Commons : Mouthbrooding  - collection of images, videos and audio files

Individual evidence

  1. Y. Yanagisawa, H. Ochi: Food intake by mouthbrooding females of Cyphotilapia frontosa (Cichlidae) to feed themselves and their young. In: Environmental Biology of Fishes . 30, 1991, pp. 353-358.
  2. ^ Noboru Okuda, Yasunobu Yanagisawa: Filial cannibalism in a paternal mouthbrooding fish, Apogon doederleini, in relation to mate availability. In: Animal Behavior 52, No. 2, 1996, pp. 307-314.
  3. Wolfgang Mrowka: Filial cannibalism and reproductive success in the maternal mouthbrooding cichlid fish Pseudocrenilabrus multicolor. In: Behavioral Ecology and Sociobiology . 21, No. 4, 1987, pp. 257-265.
  4. ^ W. Mrowka, B. Schierwater: Energy expenditure for mouthbrooding in a cichlid fish. In: Behavioral Ecology and Sociobiology . 22, 1988, pp. 161-164
  5. LW-C. Corrie, LJ Chapman, EE Reardon: Brood protection at a cost: mouth brooding under hypoxia in an African cichlid. In: Environmental Biology of Fishes . 82, 2008, pp. 41-49.
  6. Y. Yanagisawa, T. Sato: Active browsing by mouthbrooding females of Tropheus duboisi and Tropheus moori (Cichlidae) to feed the young and / or themselves. In: Environ. Biol. Fish. 27, 1990, pp. 43-50.
  7. Haruki Ochi, Andrew Rossiter, Yasunobu Yanagisawa: Biparental mouthbrooding of the catfish Phyllonemus filinemus in Lake Tanganyika. In: Ichthyological Research 48, No. 3, 2001, pp. 225-229.
  8. ^ GF Turner, RL Robinson: Reproductive biology, mating systems and parental care. Tilapias: biology and exploitation. In: Fish and Fisheries Series 25, 2000, pp. 33-58.

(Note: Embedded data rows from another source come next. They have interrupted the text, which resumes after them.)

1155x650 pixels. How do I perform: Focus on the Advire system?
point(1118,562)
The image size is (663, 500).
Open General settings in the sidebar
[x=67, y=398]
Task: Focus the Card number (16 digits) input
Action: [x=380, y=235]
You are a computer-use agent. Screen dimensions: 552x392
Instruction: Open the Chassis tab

  9. WGR Crampton, CD Hopkins: Nesting and paternal care in the weakly electric fish, Gymnotus (Gymnotiformes: Gymnotidae) with descriptions of larval and adult electric organ discharges of two species. In: Copeia , 1, 2005, pp. 48-60.
  10. Alejandro Vagelli: The reproductive biology and early ontogeny of the mouthbrooding Banggai cardinalfish, Pterapogon kauderni (Perciformes, Apogonidae). When do fishes become juveniles? In: Developments in Environmental Biology of Fishes 19, 1998, pp. 79-92.

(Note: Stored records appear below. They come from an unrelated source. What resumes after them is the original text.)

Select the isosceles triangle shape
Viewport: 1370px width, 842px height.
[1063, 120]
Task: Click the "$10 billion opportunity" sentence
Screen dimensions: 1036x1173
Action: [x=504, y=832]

  11. AmphibiaWeb: Information on amphibian biology and conservation. 2013. Berkeley, California: Rhinodermatidae
  12. NS Balchine-Earn Goodwin, J. Reynolds: Evolutionary transitions in parental care in cichlid fish. In: The Royal Society . 265, 1998, pp. 2265-2272.
  13. Michael R. Kidd, Nina Duftner, Stephan Koblmüller, Christian Sturmbauer, Hans A. Hofmann: Repeated parallel evolution of parental care strategies within Xenotilapia, a genus of cichlid fishes from Lake Tanganyika. In: PloS one 7, No. 2, 2012, e31236, doi: 10.1371 / journal.pone.0031236 .
  14. E. Schraml: Fiederbart catfish from Lake Tanganyika. In: DATZ , 56, No. 8, 2003, pp. 60-65.